* Material supplied:
++++++++++++++++++++

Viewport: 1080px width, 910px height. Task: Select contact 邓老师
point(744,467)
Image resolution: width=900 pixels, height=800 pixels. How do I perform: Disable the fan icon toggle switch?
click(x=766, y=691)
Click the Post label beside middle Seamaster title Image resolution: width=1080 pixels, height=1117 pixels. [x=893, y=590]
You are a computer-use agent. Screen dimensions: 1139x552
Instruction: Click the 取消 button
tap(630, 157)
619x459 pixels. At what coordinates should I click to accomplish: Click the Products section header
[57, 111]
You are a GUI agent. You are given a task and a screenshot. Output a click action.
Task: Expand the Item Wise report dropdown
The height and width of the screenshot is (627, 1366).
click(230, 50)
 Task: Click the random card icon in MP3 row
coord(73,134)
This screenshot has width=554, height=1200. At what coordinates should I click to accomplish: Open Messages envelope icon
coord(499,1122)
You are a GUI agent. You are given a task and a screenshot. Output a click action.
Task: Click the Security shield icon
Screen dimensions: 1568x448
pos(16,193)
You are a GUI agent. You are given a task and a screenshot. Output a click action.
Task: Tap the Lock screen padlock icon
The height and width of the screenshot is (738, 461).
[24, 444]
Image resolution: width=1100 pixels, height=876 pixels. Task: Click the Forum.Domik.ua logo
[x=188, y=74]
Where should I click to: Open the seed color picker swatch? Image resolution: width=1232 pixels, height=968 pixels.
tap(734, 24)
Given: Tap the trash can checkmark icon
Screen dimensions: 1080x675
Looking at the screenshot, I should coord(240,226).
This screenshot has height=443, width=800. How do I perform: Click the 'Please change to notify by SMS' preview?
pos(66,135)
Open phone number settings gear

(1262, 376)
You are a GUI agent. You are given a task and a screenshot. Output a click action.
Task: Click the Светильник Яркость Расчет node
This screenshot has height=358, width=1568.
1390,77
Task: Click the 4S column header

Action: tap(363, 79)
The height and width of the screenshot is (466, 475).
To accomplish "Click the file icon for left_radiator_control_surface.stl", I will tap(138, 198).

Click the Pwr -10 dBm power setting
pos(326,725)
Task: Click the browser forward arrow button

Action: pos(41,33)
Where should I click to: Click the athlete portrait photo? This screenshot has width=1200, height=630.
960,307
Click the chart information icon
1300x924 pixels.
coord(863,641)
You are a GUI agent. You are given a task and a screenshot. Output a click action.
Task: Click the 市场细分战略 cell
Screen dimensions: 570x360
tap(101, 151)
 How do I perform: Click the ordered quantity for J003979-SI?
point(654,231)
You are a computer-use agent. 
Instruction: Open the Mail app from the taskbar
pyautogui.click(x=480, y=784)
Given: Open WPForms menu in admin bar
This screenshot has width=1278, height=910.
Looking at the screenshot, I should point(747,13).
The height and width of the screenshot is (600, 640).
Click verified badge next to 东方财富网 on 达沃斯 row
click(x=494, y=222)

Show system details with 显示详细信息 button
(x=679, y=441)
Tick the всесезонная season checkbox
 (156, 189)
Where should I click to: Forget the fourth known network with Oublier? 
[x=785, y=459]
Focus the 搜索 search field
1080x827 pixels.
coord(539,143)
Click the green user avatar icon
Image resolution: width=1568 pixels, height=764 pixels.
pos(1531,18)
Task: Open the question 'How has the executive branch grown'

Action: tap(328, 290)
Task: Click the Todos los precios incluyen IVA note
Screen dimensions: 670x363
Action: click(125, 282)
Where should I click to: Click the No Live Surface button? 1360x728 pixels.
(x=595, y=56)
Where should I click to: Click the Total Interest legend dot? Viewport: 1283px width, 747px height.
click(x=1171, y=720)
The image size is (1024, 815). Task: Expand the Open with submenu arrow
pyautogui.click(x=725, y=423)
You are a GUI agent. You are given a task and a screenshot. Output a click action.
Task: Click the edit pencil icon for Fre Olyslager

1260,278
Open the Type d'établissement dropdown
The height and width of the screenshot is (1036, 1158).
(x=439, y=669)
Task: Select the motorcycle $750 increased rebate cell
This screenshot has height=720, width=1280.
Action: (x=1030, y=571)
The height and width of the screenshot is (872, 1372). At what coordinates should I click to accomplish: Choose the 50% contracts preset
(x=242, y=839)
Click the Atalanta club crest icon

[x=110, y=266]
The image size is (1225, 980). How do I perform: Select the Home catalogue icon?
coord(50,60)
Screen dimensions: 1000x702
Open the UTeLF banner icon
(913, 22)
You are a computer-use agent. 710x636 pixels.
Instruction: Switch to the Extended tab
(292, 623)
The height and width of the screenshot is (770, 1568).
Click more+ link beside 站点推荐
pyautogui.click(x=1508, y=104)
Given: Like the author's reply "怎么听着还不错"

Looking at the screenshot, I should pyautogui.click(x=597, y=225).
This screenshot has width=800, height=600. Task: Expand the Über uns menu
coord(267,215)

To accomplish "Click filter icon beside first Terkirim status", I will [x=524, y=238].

++++++++++++++++++++

* Work instructions:
Reproduce the complete data exactly as presented above.

* Your solution:
Viewport: 1080px width, 910px height. Task: Select contact 邓老师
point(744,467)
Image resolution: width=900 pixels, height=800 pixels. How do I perform: Disable the fan icon toggle switch?
click(x=766, y=691)
Click the Post label beside middle Seamaster title Image resolution: width=1080 pixels, height=1117 pixels. [x=893, y=590]
You are a computer-use agent. Screen dimensions: 1139x552
Instruction: Click the 取消 button
tap(630, 157)
619x459 pixels. At what coordinates should I click to accomplish: Click the Products section header
[57, 111]
You are a GUI agent. You are given a task and a screenshot. Output a click action.
Task: Expand the Item Wise report dropdown
The height and width of the screenshot is (627, 1366).
click(230, 50)
 Task: Click the random card icon in MP3 row
coord(73,134)
This screenshot has width=554, height=1200. At what coordinates should I click to accomplish: Open Messages envelope icon
coord(499,1122)
You are a GUI agent. You are given a task and a screenshot. Output a click action.
Task: Click the Security shield icon
Screen dimensions: 1568x448
pos(16,193)
You are a GUI agent. You are given a task and a screenshot. Output a click action.
Task: Tap the Lock screen padlock icon
The height and width of the screenshot is (738, 461).
[24, 444]
Image resolution: width=1100 pixels, height=876 pixels. Task: Click the Forum.Domik.ua logo
[x=188, y=74]
Where should I click to: Open the seed color picker swatch? Image resolution: width=1232 pixels, height=968 pixels.
tap(734, 24)
Given: Tap the trash can checkmark icon
Screen dimensions: 1080x675
Looking at the screenshot, I should coord(240,226).
This screenshot has height=443, width=800. How do I perform: Click the 'Please change to notify by SMS' preview?
pos(66,135)
Open phone number settings gear

(1262, 376)
You are a GUI agent. You are given a task and a screenshot. Output a click action.
Task: Click the Светильник Яркость Расчет node
This screenshot has height=358, width=1568.
1390,77
Task: Click the 4S column header

Action: tap(363, 79)
The height and width of the screenshot is (466, 475).
To accomplish "Click the file icon for left_radiator_control_surface.stl", I will tap(138, 198).

Click the Pwr -10 dBm power setting
pos(326,725)
Task: Click the browser forward arrow button

Action: pos(41,33)
Where should I click to: Click the athlete portrait photo? This screenshot has width=1200, height=630.
960,307
Click the chart information icon
1300x924 pixels.
coord(863,641)
You are a GUI agent. You are given a task and a screenshot. Output a click action.
Task: Click the 市场细分战略 cell
Screen dimensions: 570x360
tap(101, 151)
 How do I perform: Click the ordered quantity for J003979-SI?
point(654,231)
You are a computer-use agent. 
Instruction: Open the Mail app from the taskbar
pyautogui.click(x=480, y=784)
Given: Open WPForms menu in admin bar
This screenshot has width=1278, height=910.
Looking at the screenshot, I should point(747,13).
The height and width of the screenshot is (600, 640).
Click verified badge next to 东方财富网 on 达沃斯 row
click(x=494, y=222)

Show system details with 显示详细信息 button
(x=679, y=441)
Tick the всесезонная season checkbox
 (156, 189)
Where should I click to: Forget the fourth known network with Oublier? 
[x=785, y=459]
Focus the 搜索 search field
1080x827 pixels.
coord(539,143)
Click the green user avatar icon
Image resolution: width=1568 pixels, height=764 pixels.
pos(1531,18)
Task: Open the question 'How has the executive branch grown'

Action: tap(328, 290)
Task: Click the Todos los precios incluyen IVA note
Screen dimensions: 670x363
Action: click(125, 282)
Where should I click to: Click the No Live Surface button? 1360x728 pixels.
(x=595, y=56)
Where should I click to: Click the Total Interest legend dot? Viewport: 1283px width, 747px height.
click(x=1171, y=720)
The image size is (1024, 815). Task: Expand the Open with submenu arrow
pyautogui.click(x=725, y=423)
You are a GUI agent. You are given a task and a screenshot. Output a click action.
Task: Click the edit pencil icon for Fre Olyslager

1260,278
Open the Type d'établissement dropdown
The height and width of the screenshot is (1036, 1158).
(x=439, y=669)
Task: Select the motorcycle $750 increased rebate cell
This screenshot has height=720, width=1280.
Action: (x=1030, y=571)
The height and width of the screenshot is (872, 1372). At what coordinates should I click to accomplish: Choose the 50% contracts preset
(x=242, y=839)
Click the Atalanta club crest icon

[x=110, y=266]
The image size is (1225, 980). How do I perform: Select the Home catalogue icon?
coord(50,60)
Screen dimensions: 1000x702
Open the UTeLF banner icon
(913, 22)
You are a computer-use agent. 710x636 pixels.
Instruction: Switch to the Extended tab
(292, 623)
The height and width of the screenshot is (770, 1568).
Click more+ link beside 站点推荐
pyautogui.click(x=1508, y=104)
Given: Like the author's reply "怎么听着还不错"

Looking at the screenshot, I should pyautogui.click(x=597, y=225).
This screenshot has width=800, height=600. Task: Expand the Über uns menu
coord(267,215)

To accomplish "Click filter icon beside first Terkirim status", I will [x=524, y=238].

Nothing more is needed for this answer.